Figure 6.9 Three common combined reflection modes in extruded crust
(a) Compound reflector; (b) Wedge reflector; (c) Alligator mouth-shaped reflection The body, the circle represents the position of the crocodile's mouth
As can be seen in Figure 6.10, the Moho surface reflection of the young collision orogenic belt shows an inverted figure of eight, with an unsealed shell root in the middle, which seems to reflect the crust of a plate. subducting beneath another plate's crust. Chinese seismologist Mr. Zeng Rongsheng (1998) believes that this is a common reflection pattern on the Moho surface of orogenic belts. Figure 6.11 is a reflection seismic profile across the Pyrenees orogen (top) and across the Himalayas (bottom). The integrated geophysical profile of the Western Alps was shown in Figure 5.1. In the profile of the Pyrenees, the shallow mantle is relatively transparent, with a strongly reflective lower crust above it. The Moho surface is in an inverted splay, the lower crust is transparent along its axis, and there is a crocodile mouth reflector on its south side. European seismologists believe that the reflectors in the southern section of this section all tilt northward, reflecting the northward subduction of the African plate beneath the Eurasian plate, while the lower crust of the Eurasian plate is inserted above the subduction zone, forming a crocodile mouth. . The northern section of the profile has shear zones and reverse faults reflecting collision, which are divided into two groups: south-dipping and north-dipping. The axis of the collision zone shows transparent and weak reflection due to the vertical intrusion of magma, and is associated with foreland or backland basins on both sides. As for why there is a strong reflective layer in the lower crust, some people believe that it is caused by magma sheet intrusions and metamorphism after the orogenic period.
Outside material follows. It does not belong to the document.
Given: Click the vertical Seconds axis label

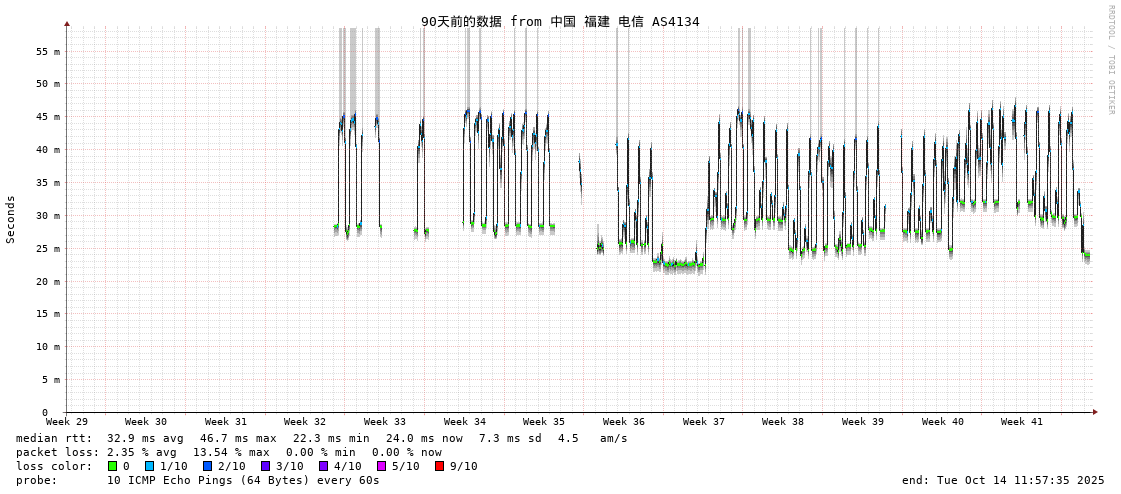Looking at the screenshot, I should [11, 219].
Figure 6.10 A section of the reflection seismic profile in the Sulu area
From Niushan to Zhaoji, Donghai County, Jiangsu Province, the southward-dipping reflection and surface in the upper crust (0~4.5s) The ductile shear zones are consistent; there are multiple wedge-shaped reflectors and a compound reflector in the middle and lower crust; the Moho surface is inverted splay
The seismic profiles passing through the Himalayas also have many similarities. On the south side of the Brahmaputra suture zone, there is a series of strong reflectors dipping northward, as shown by numbers (2) (4) (5) in the figure, reflecting the reverse faults formed by the subduction of the Indian plate. Unlike the Pyrenean section, there is a strong near-horizontal reflection below the Brahmaputra suture zone, which likely reflects the top interface of an ultramafic intrusion, or a modern magma chamber. There is a strong reflection of the Moho plane at 22s at the southern end of the profile (left). It is not reflected clearly north of Kangma, so the inverted figure-eight pattern cannot be seen. According to refraction and other data, the wave speed increases under the reflector (2). Mr. Zhao Wenjin and others believe that this may be a new Moho surface being formed.
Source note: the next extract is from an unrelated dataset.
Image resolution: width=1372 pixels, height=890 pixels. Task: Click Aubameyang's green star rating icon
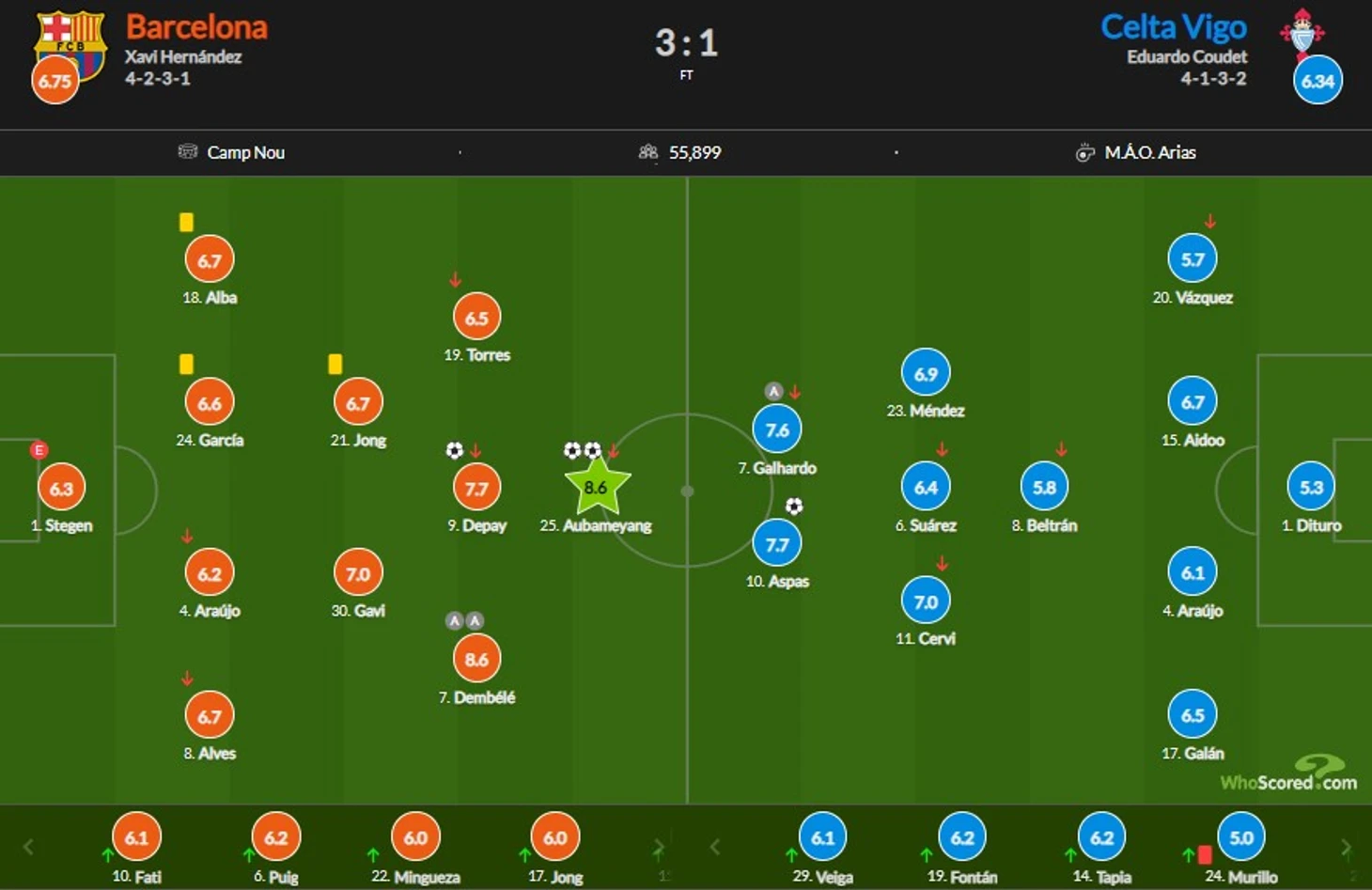(597, 487)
Figure 6.11 Reflection seismic profile of a young orogenic belt
The unit of the vertical axis is two-way travel time (seconds). The upper picture shows a typical cross-section through the Pyrenees (Choukroune et al., 1989); the lower picture shows a cross-section through the Himalayas (Zhao Wenjin et al., 1996). Above it is the Buga gravity anomaly of the cross-section; the cross-section starts from Pali in the south and ends in the north. As far as Yangbajing, the numbers ① are the near-horizontal reflectors in the upper crust, ② are the "new" Moho plane, ③ are the Moho planes, ④ are the main Himalayan thrust faults, and ⑤ are the reflectors that cross the Brahmaputra River.
From the picture It can be seen from several deep reflection profiles such as Figure 5.1 and Figure 6.11 that the subduction of the plate is accompanied by more than one set of crustal thrust faults. For example, the Himalayan profile has two main thrust faults (4) and two sets of thrust faults crossing the Brahmaputra River in the north (5). This situation also occurs in the Sulu ultrahigh pressure metamorphic belt. Based on this, I proposed the evolution model of double subduction (Yang Wencai, 1997), which will be discussed in detail in Lecture 10.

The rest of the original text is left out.